Managing reputation and emissions compliance through independent testing

Tom Cardy
Business development manager
Emissions Analytics
UK
Innovative value: Historically, the focus has been primarily on emissions compliance at original certification. Due to the combination of Dieselgate and the new in-service surveillance testing under Real Driving Emissions, the notion of emissions compliance risk is much broader, and strict compliance may still come with reputational risk. Emissions Analytics’ presentation sets out the challenges and potential solutions. The data that we will present is based on our independent test program: the EQUA Index is the largest database of its kind and therefore our perspective is unique.

Exhaust systems evolution toward Euro 7 and beyond – gasoline, diesel and hybrids

Guillaume Darding
Exhaust product engineer
Katcon Global SA
Luxembourg
European standards have significantly evolved during the past three years in terms of pollutant detection and CO2 emissions. The future Euro 7 standard and CAFE (Corporate Average Fuel Emissions) until 2030 will be additional steps forward. Those changes will have major consequences not only on internal combustion engine development, but also on aftertreatment systems regardless of the engine (gasoline, diesel or hybrid). This presentation discusses current and future developments in exhaust systems to meet the European standards.

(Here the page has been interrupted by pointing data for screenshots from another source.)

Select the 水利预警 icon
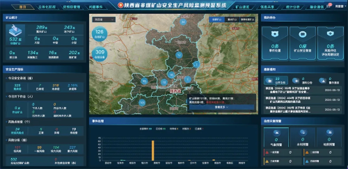click(x=302, y=133)
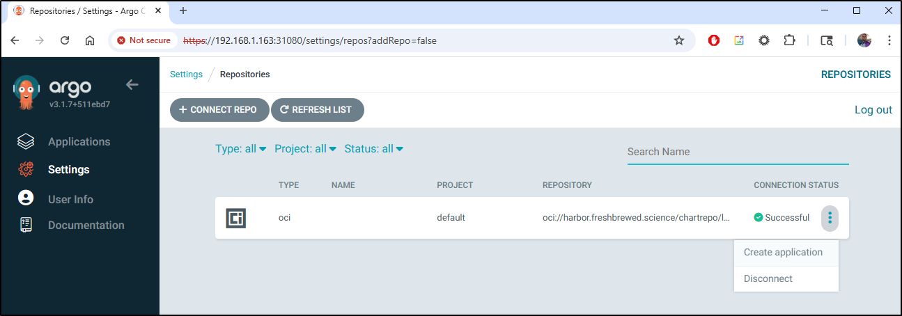Open the User Info page
The height and width of the screenshot is (316, 902).
click(x=70, y=200)
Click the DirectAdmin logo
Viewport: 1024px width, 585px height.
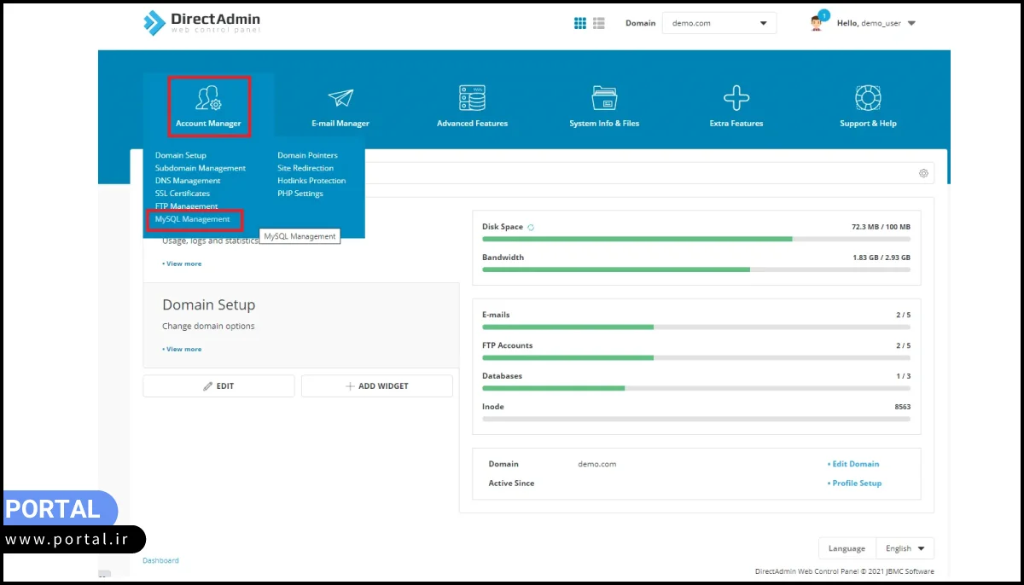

Real-life 95g/km CO2 in VW Golf TGI

David Kunkel
Senior simulation engineer
IHI Charging Systems GmbH
Germany
CNG is the solution for future CO2 challenges. CNG reduces CO2 emissions by 23% compared with gasoline engines. With the use of Bio-CNG or E-CNG it is possible to run a vehicle on 'real 0g CO2', while electric vehicles in Germany run with a power mix of about 500g/kWh. The author has been driving CNG vehicles since 2006 with a total of more than 300,000km. Vehicle price is about the same as gasoline vehicles. Fill up in three minutes at a current fuel cost of €3.42/100km. It is cheaper and more environmentally friendly than any e-vehicle of the same size.

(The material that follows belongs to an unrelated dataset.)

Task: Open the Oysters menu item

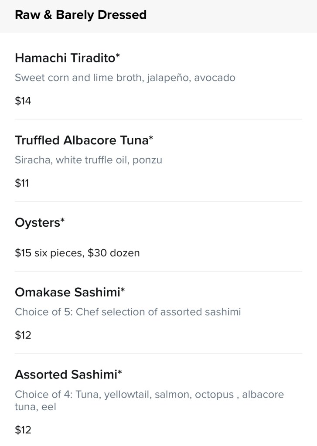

Requirements on regulated emissions and CO2 in the 2020-2030 timeframe

Joseph Woodburn
Research scientist
Bosmal
Poland
Stringent targets to reduce CO2/FC in the road transport sector are demanding challenges in their own right, but they are accompanied by simultaneous demands for low real-world emissions. The much-discussed post-Euro 6/VI standards will increase the stringency of emissions requirements, while maintaining or even strengthening current requirements that emissions limits be respected under actual conditions of use. These twin challenges are subject to trade-offs such as the PM-NOx, CO2-NOx and general fuel-emissions trade-offs. Together, such effects exert conflicting demands on engines, aftertreatment and their calibration, as well as on other vehicle parameters such as weight.

Powertrain development methods for Euro 7

Simon Williams
Real Driving Emissions operations leader
Mahle Powertrain Ltd
UK
The presentation will provide an overview of the key challenges that EU7 will present for OEMs. It will also outline the latest development techniques to enable robust emissions (gaseous and particulate) optimization used at Mahle Powertrain.

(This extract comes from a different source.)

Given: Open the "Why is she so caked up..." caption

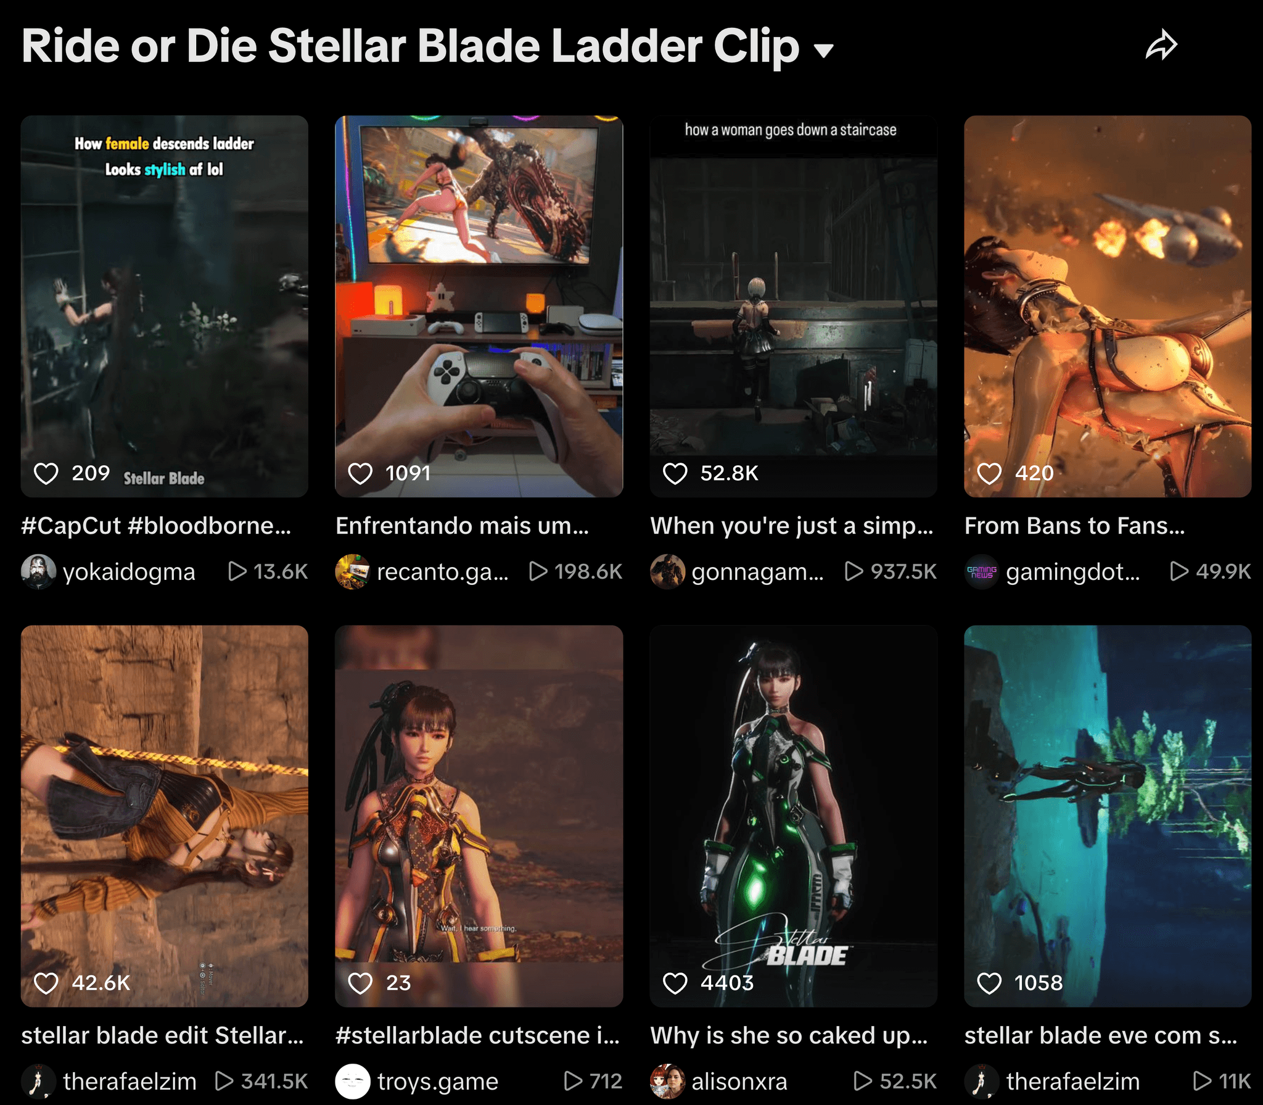Looking at the screenshot, I should point(789,1035).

Implications of Euro 7 and global emissions standards on powertrain technologies

Michael Southcott
Senior technical research analyst
IHS Markit
UK
In this presentation, IHS Markit will outline powertrain demand to 2028, presenting the global production outlook for all forms of light passenger vehicles. We will explain our perspective on what Euro 7 is likely to entail, then look at the uptake of technologies globally to meet these emissions standards, in particular looking at demand for them in Europe. Technologies include electrically heated catalysts, cooled exhaust gas recirculation, gasoline direct injection and supplementary exhaust aftertreatment. Reflecting on the forecast growth in electrification, an assessment will be given of demand for components that support hybridization of the powertrain.

Very-high-pressure GDI fuel system: a candidate technology to meet upcoming internal combustion engine requirements

Alessandro Cavani
Combustion systems and components product manager
Marelli
Italy
The path toward Euro 7 and stricter CO2 legislation requires automotive manufacturers to find new solutions to achieve higher efficiencies and lower emissions from the internal combustion engine. High compression ratio and unconventional combustion systems are key areas of focus. Very-high-pressure direct injection is a candidate technology to enable high efficiency and clean combustions, overcoming standard GDI drawbacks such as knocking and soot. Marelli has developed a complete very-high-pressure GDI fuel system capable up to 1,000 bar. This session will outline the main development challenges and key features of very-high-pressure GDI fuel systems with a focus on injector, pump and corresponding control strategies.

TBC

Prof Silvia Marelli
Associate professor
department of mechanical, energy, management and transportation engineering (DIME), University of Genova
Italy
TBC

Mobility diversification: why internal combustion engines will remain

Dr Andreas Rennet
CTO
Cardo Holding AG
Germany
Current discussions about the right technology for mobility are often based on a one-dimensional view. There is uncertainty about which concept will be the best in terms of sustainability, plus contradictory papers and information and a missing red line in the discussion of the future of mobility. Based on the activities in CO2 and resource footprint analysis, Cardo and world watchers have made an assessment of the different mobility solutions. One surprising result is that internal combustion engines can be sustainable and thus will have a place in future mobility scenarios.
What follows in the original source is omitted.